Last Updated on Tuesday, 05 November 2013 03:53
Oklahoma has a chance to win 50,000 free children's books thanks to a contest sponsored by First Book, a nonprofit organization that focuses on distributing books to children at risk for low literacy. Oklahoma won the contest in 2007, and is in the running for the grand prize this year.
To help Oklahoma win the 50,000 free children's books, visit www.firstbook.org, click "What Book Got You Hooked?" and follow the easy directions. Select Oklahoma as the state you wish to receive the free books. After you vote, the site takes you to a list of the state rankings.
Leslie Gelders, literacy coordinator at the Oklahoma Department of Libraries, is once again spearheading a get-out-the-vote campaign to bring the books to the Sooner State.

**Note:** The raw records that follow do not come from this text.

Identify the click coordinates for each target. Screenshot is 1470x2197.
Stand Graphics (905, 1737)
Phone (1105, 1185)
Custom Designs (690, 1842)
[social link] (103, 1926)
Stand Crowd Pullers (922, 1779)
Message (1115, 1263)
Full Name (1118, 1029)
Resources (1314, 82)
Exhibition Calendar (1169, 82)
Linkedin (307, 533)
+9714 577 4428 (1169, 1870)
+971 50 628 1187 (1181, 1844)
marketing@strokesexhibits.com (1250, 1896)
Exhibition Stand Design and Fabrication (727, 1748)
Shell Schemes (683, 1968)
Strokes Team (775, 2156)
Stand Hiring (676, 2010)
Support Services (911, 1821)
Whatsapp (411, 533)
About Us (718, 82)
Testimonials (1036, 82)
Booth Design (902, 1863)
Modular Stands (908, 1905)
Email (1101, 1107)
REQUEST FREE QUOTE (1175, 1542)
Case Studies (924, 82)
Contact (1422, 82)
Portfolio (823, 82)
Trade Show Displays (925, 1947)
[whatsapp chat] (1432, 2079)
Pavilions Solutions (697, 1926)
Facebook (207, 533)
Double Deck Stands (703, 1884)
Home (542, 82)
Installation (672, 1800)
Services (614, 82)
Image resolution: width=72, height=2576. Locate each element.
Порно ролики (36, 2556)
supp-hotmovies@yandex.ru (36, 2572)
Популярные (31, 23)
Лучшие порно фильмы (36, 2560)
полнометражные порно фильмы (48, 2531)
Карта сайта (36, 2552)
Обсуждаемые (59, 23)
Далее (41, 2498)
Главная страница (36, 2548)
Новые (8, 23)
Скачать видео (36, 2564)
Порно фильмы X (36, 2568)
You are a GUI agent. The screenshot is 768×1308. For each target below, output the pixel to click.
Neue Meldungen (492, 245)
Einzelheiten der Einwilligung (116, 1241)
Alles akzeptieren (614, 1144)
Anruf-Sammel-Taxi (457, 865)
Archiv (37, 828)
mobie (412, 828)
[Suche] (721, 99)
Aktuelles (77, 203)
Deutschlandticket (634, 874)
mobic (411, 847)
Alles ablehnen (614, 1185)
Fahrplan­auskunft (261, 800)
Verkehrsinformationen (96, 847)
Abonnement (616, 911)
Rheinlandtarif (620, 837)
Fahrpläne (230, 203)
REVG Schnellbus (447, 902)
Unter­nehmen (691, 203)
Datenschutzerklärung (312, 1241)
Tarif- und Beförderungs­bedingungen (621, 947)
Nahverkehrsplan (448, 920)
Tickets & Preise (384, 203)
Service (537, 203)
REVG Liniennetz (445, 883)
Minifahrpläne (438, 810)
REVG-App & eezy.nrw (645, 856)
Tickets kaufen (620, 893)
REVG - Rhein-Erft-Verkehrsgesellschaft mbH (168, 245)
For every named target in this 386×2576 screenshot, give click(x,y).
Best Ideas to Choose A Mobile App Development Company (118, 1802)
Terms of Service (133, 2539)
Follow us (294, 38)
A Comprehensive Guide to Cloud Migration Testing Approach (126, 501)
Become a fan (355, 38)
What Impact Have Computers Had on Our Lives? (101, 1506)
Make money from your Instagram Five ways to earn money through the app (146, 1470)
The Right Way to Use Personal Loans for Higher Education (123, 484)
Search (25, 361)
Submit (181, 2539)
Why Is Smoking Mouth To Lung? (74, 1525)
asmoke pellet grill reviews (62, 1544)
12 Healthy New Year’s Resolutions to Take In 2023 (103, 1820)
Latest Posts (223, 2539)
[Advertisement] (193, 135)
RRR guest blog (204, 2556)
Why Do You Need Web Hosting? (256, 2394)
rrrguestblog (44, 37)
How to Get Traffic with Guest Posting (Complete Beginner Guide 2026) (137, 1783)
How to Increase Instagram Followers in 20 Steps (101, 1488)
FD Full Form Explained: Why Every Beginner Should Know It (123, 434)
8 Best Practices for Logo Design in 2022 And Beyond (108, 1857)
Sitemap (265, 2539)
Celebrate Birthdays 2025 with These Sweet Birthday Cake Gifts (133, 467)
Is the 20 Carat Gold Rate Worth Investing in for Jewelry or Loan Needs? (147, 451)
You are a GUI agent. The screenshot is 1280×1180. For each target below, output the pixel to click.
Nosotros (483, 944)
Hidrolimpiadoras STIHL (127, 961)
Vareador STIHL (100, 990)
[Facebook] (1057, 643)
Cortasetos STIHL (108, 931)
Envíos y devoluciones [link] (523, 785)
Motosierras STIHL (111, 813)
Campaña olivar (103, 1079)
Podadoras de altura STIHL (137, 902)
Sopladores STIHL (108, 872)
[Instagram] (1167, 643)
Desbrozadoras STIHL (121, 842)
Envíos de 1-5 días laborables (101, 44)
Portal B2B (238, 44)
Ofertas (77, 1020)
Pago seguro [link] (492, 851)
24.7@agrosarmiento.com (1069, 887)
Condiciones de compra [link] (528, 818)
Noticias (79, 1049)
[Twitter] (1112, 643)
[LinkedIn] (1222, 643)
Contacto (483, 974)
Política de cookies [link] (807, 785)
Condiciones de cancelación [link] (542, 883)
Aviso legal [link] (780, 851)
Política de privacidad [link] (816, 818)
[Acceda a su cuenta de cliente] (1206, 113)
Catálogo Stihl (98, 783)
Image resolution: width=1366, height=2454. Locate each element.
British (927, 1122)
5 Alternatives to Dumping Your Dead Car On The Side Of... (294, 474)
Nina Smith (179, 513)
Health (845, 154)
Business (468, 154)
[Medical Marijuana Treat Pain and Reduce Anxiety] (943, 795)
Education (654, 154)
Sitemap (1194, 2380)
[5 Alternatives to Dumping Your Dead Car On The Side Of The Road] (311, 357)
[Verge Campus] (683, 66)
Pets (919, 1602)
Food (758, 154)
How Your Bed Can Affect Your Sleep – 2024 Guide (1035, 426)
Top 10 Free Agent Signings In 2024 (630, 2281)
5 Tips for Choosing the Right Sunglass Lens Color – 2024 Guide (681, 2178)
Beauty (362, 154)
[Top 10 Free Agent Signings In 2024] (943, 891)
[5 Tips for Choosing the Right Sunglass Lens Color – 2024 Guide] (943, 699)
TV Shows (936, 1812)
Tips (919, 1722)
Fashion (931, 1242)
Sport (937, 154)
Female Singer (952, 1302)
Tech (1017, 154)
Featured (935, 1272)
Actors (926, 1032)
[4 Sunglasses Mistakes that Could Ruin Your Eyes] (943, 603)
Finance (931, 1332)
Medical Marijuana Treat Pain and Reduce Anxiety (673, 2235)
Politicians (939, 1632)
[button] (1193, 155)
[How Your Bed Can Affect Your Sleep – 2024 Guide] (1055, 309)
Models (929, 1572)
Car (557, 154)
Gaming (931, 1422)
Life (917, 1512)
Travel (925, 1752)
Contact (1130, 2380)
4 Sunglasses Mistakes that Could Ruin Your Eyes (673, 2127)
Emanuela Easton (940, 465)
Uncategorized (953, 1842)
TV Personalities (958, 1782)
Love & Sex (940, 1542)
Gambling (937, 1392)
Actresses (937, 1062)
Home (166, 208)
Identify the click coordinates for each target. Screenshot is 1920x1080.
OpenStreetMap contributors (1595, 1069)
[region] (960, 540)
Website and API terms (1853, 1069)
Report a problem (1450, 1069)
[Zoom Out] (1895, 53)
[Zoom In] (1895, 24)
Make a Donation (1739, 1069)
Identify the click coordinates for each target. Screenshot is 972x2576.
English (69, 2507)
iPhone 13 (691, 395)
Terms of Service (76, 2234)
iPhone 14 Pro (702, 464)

"For the past month, literacy tutors, libraries, teachers and civic groups have been voting on the First Book website to help Oklahoma win the books," Gelders said. "In 2007, Oklahoma won the contest with 5,000 more votes than any other state, and about 80 local organizations received books to give to children statewide."
According to Gelders, getting books into the hands of children is essential to improving literacy in the state.
"According to First Book, middle-income neighborhoods have a ratio of 13 books for every child," she said."In low-income neighborhoods, the ratio is one age-appropriate book for every 300 children."
Additionally, Gelders said the First Book study indicates that 80% of preschool and after-school programs serving low-income populations have no age-appropriate books for their children.
"Giving children books they can call their very own is one of the most important things we can do to foster literacy in our young people."
Getting books into homes can also encourage the sharing of books by parent and child. "By the age of two, children who are read to on a regular basis have greater language comprehension, larger vocabularies, and higher cognitive skills than their peers," Gelders said.